Polish President Andrzej Duda took part in an early morning ceremony in Westerplatte, near Gdansk, on Tuesday to mark the 81st anniversary of the outbreak of World War II.

“Here on Westerplatte, Polish soldiers were under attack” by German troops, Duda said a few minutes before 5 a.m. local time. The German attack commenced at 4:45 a.m. on Sept. 1, 1939. “In Wielun (a small town nearby), German airmen barbarically dropped bombs on a sleeping town,” he said.

During the ceremony, Duda officially handed over to relatives the official identification documents of soldiers whose remains were found last year during an archeological investigation.

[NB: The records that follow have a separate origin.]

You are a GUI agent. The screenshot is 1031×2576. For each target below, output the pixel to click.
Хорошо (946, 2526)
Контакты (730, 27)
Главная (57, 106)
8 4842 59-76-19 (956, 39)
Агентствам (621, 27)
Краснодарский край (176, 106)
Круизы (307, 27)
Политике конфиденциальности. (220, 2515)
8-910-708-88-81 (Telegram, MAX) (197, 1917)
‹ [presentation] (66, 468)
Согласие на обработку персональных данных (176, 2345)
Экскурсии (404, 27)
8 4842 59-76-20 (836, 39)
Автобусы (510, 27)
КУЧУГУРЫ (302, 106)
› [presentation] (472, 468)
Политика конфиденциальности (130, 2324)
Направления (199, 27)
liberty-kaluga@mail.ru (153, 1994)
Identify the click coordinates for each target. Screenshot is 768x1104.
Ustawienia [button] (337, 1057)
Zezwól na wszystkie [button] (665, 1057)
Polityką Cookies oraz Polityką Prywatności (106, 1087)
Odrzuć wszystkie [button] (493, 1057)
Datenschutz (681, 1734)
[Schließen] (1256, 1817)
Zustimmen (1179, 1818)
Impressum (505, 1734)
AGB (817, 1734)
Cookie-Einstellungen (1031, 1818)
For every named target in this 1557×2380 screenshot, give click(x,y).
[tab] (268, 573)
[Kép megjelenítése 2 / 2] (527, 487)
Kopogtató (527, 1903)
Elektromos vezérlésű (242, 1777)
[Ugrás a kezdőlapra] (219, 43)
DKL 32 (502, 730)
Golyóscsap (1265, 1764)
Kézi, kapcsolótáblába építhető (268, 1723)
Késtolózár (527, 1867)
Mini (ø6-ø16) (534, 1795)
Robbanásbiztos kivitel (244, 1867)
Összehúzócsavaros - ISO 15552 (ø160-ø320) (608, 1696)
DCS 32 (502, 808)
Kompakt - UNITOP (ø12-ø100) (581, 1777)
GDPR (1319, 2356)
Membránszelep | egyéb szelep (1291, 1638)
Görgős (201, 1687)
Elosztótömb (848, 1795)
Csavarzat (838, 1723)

Duda was joined by government officials, including Sejm (lower house) Speaker Elzbieta Witek, Senate (upper house) Speaker Tomasz Grodzki and Defense Minister Mariusz Blaszczak. This year’s commemoration at Westerplatte was organized by the national government. In previous years, the local authorities held that responsibility. In 2026, the authorities plan to open a museum on the site dedicated to the German invasion of Poland.

The attack on Westerplatte 81 years ago and the ensuing German invasion of Poland marked the beginning of World War II. The shelling from sea and land of the Polish garrison there was followed by German infantry advances from the city of Danzig (now Gdansk), where the majority of the population at the time was German. The small Polish garrison held out for seven days before surrendering in a battle which both sides expected to last only hours.

During the clashes, local German paramilitaries also attempted to seize the Polish post office in the city itself, which led to a 15-hour armed combat between postal staff and German troops.

Both the Battle of Westerplatte and the concurrent defense of the post office serve as symbols of Polish heroism and patriotism today.